The land where I used to park was converted into a new Public-Private Partnership (PPP) GP surgery. The day before the building opened someone sprayed across a bright azure blue painted wall, "stealing from the people". It was quickly covered over, but I noted that the tone of the erasure paint was slightly too light. leaving a shadowy scar.
The NHS is supposed to be a 'service', but as we all know, the population now appears to 'serve' the beast. The only way to change this is for the power balance to shift. This is a mighty challenge, because some of the most powerful people and interests in the land are tied up in this enterprise.
Research showed how illness and calamity during a weekend (especially one with a bank holiday) results in a much higher rate of fatality. The government moved towards a 7 day a week NHS. But this was very problematic. No one wanted to work at the weekend. The only way to archive this is to use highly paid locums. Locums are the people who prefer to live on the edge of the system. They are modern day peddlers.
The other thing that people do not know about the NHS is how the private sector lives off the main body of the NHS. The private sector could not exist without the NHS. If any emergency occurs during a private procedure, it's off the local A&E. Private hospitals employ NHS staff. They are essentially a 'queue jump'. You get the same service from the same people, but quicker. People think they reduce the burden on the NHS. But private staff are all subsidised by the NHS. They trained in the state system. When the insurance runs out, the patients get shipped back to the NHS. The private sector is far more likely to invest in commercial products that are not really essential. If they were essential, they would be in the NHS already.

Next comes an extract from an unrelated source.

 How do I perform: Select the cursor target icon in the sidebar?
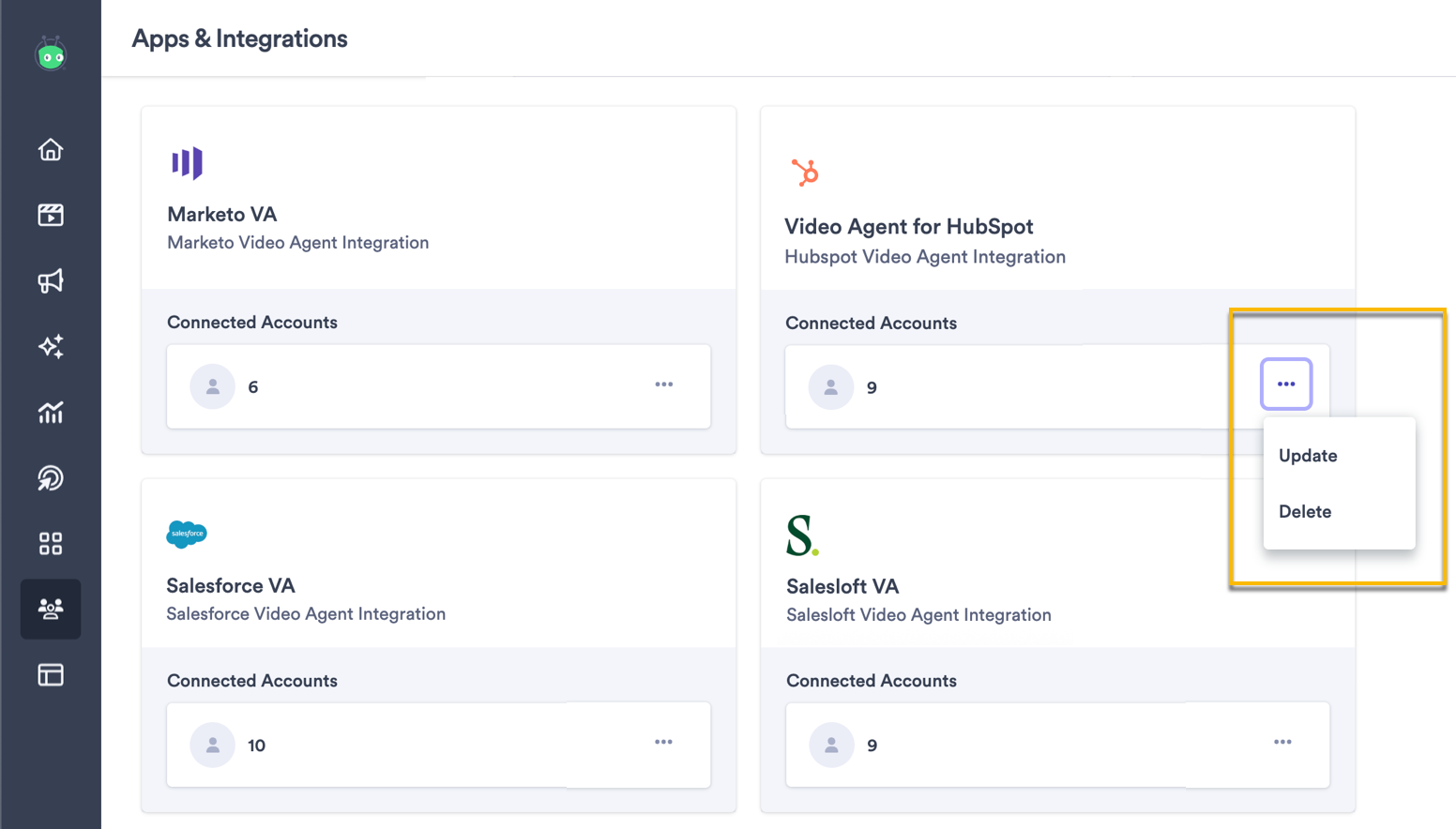click(x=51, y=477)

So what do we do to 'fix; the NHS? The first thing will be to set a charter that defines how it is to be run. The NHS has a constitution (with many fine words). The first line is "The NHS belongs to the people." However, if you wanted a plumber to do urgent work and got the response, "sure, I'll be with you in six months", you would say, "sorry no, I'll get another plumber."
My Constitution for the NHS
1) To remain free at the point of use. No money to be exchanged. The act of collecting the money in the first place will cost more than the benefit accrued. This includes the threat of fines for non-attendance. And also so called NHS tourism, which again is not as significant a problem as is made out to be.
People who miss appointments are likely to be elderly. A significant proportion of NHS services are used by the elderly, and quite sophisticated reminder systems are in operations to get them to appointments. Some appointments are clearly not needed if forgotten. Much NHS admin time is dependent on people not attending appointment.
2) Be open and honest about the resources available. Elect regional juries to help the specialists allocate these resources to mitigate against powerful commercial interests.
3) Define functional waiting times for all disciplines. Waiting times are part of very well known 'demand- capacity' economic formulations. There are three things that affect waiting times. the first is increase the resource. This works when the need and capacity are very close. The second is work with greater efficiency, which also includes 'cutting corners', such as admin/ letters and reducing 'belt and braces' assessments (such as MRI scanning). Increasing tolerance to 'risk' will need public approval, because the system is very averse to risk.
4) Redefine the nature of liability. Much of what the NHS does is governed by the fear of litigation. This means it is constantly 'looking over its shoulder', rather than looking forward. With a new partnership formed with the public, financial recompense can be seen as insurance, rather than redress.
5) Weed out people in the NHS who are there for the wrong reasons. As with all industries, there are parasitic behaviours that are not healthy in any organism. The NHS needs to be more welcoming to the good people who work in the system, and show less tolerance to those who abuse the system. Since I joined the NHS I have seen a greater level of what I see is counterproductive harshness to staff. New starters have to argue about their starting salary. They begin in the system with a bad taste in their mouth. There is a fear that management in soft, so no time allowed for a Christmas lunch, when across the whole country is relaxing together. A bit of discretion is allowed. Let's call it team building.
6) Ensure that the NHS works on the basis of equity. This means that equal access incudes ensuring that people who will find access difficult has their pathway eased. The NHS is good at providing an equal service, but we are not all equal. Equitable means that these differences are accounted for.